EXCERPTED TEXT below:

Gki Coffee Washing Stations Rwanda

GKI’S LINK Program Named One of the Global Top 100 Social Innovations for the Next Century

Photo Credit: Sara Farley

The Global Knowledge Initiative’s flagship partnership-forging program (LINK, which stands for the Learning and Innovation Network for Knowledge and Solutions) has been awarded an exciting honor.

This humbling designation comes courtesy of the Rockefeller Foundation, a leader in global philanthropy with a storied history of support for science, technology, and innovation. While celebrating a century of giving, the Rockefeller Foundation recognizes that communities worldwide face increasingly complex and interconnected challenges. The Next Century Innovators Award represents one of the Rockefeller Foundation’s first steps into a new century of philanthropy by leveraging the talent and energy of the world’s most innovative organizations.

We are elated that the Rockefeller Foundation has included us in its Top 100 list while judging nominees on criteria such as catalytic innovation, impact, and “spark”. The Foundation’s Next Century Innovators web page includes profiles of all of the inspiring top 100 innovators, including GKI.

When GKI began just a short four years ago, we set out to solve the most pressing global problems (e.g., food insecurity) and their localized manifestations (e.g., plant disease). We believed—and gathered evidence from farmers, researchers, policymakers, and entrepreneurs who validated the idea—that problem solving today requires networks of collaboration across organizational and national boundaries. These networks seldom form spontaneously. Why? Because key resources—particularly knowledge—remain dispersed across isolated disciplines, disjointed institutions, and distant geographies. Thus, even good intentions translate at best into piecemeal solutions. LINK casts aside business-as-usual for the more robust approach to solving challenges availed through collaborative innovation.

As GKI looks forward, laying the groundwork for new rounds of LINK in East Africa and Southeast Asia, we reflect on the road we’ve traveled; GKI’s success thus far could not have been possible without our supporters who have spurred us forward, pushing our limits. While we are proud to showcase this honor, we believe passionately that this is just the beginning of the impact we will achieve. With the help of our supporters and partners, we can go further in sharing knowledge, forging collaborative partnerships, and solving the toughest challenges facing developing countries today.

The Global Knowledge Initiative’s Andrew Gerard, Amanda Rose and Sara Farley with Dr. Daniel Rukazambuga and his team at one of the coffee washing stations in rural Rwanda.

End of EXCERPTED TEXT.
DATA TO EXAMINE below:

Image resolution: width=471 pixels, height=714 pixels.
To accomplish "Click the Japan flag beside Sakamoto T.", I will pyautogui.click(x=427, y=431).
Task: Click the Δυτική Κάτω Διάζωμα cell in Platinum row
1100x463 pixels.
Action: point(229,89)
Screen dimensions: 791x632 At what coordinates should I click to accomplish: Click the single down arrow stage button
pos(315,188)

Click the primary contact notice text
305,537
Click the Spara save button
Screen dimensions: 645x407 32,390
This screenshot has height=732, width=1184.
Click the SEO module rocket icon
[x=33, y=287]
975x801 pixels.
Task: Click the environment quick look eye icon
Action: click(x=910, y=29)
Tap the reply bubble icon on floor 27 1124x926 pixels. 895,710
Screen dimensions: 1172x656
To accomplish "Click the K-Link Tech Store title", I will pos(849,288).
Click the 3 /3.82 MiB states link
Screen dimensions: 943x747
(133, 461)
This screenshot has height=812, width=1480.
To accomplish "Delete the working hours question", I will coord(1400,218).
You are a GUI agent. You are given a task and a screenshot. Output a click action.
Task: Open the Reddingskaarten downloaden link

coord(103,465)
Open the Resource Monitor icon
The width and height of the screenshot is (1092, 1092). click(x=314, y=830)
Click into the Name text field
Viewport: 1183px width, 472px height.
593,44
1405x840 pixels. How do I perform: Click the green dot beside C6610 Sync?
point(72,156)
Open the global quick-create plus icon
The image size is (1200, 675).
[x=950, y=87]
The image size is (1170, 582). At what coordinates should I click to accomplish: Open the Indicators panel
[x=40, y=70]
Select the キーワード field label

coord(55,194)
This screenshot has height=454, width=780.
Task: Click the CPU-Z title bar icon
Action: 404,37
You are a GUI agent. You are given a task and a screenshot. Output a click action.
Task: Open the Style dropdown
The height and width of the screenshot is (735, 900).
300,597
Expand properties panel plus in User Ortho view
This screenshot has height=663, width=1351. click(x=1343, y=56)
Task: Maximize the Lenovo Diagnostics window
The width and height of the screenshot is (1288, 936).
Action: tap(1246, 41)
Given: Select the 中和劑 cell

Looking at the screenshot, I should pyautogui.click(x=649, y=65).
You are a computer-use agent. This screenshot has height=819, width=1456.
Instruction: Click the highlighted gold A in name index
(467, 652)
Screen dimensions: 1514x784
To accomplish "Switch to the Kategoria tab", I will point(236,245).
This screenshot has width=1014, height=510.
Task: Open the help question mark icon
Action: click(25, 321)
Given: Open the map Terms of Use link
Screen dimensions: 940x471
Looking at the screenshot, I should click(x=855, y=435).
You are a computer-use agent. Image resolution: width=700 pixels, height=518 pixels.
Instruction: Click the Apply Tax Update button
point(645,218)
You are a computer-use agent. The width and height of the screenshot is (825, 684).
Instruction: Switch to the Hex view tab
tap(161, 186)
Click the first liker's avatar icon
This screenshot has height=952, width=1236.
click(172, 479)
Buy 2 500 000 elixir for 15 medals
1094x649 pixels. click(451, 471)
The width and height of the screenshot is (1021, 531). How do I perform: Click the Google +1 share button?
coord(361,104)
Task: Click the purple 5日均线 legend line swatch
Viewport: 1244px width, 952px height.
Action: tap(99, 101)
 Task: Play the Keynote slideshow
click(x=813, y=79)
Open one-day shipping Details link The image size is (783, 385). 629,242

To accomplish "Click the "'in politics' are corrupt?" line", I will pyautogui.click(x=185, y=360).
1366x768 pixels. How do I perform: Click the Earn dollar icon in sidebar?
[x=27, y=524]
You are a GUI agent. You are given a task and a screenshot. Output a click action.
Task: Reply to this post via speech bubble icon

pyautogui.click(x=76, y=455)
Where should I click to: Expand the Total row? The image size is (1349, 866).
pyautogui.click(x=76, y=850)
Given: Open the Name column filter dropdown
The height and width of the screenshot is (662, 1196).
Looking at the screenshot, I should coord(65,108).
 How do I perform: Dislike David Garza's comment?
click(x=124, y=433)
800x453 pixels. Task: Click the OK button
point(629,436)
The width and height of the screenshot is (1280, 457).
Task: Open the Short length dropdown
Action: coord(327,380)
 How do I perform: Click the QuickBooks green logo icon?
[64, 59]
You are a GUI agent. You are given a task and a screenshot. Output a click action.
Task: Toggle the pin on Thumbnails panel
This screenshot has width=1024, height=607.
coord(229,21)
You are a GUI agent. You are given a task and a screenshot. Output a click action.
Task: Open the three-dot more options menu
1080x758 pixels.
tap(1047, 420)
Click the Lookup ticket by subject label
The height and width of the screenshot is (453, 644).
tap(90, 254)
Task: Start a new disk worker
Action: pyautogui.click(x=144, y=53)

End of DATA TO EXAMINE.

*TO DO*.
Print the article on GKI's LINK award word for word, starting at "GKI’S LINK Program" and continuing down through "most innovative organizations.". The listing comes from a separate source and is unrelated to the article on GKI's LINK award.

*EXERCISE SOLUTION*.
GKI’S LINK Program Named One of the Global Top 100 Social Innovations for the Next Century

Photo Credit: Sara Farley

The Global Knowledge Initiative’s flagship partnership-forging program (LINK, which stands for the Learning and Innovation Network for Knowledge and Solutions) has been awarded an exciting honor.

This humbling designation comes courtesy of the Rockefeller Foundation, a leader in global philanthropy with a storied history of support for science, technology, and innovation. While celebrating a century of giving, the Rockefeller Foundation recognizes that communities worldwide face increasingly complex and interconnected challenges. The Next Century Innovators Award represents one of the Rockefeller Foundation’s first steps into a new century of philanthropy by leveraging the talent and energy of the world’s most innovative organizations.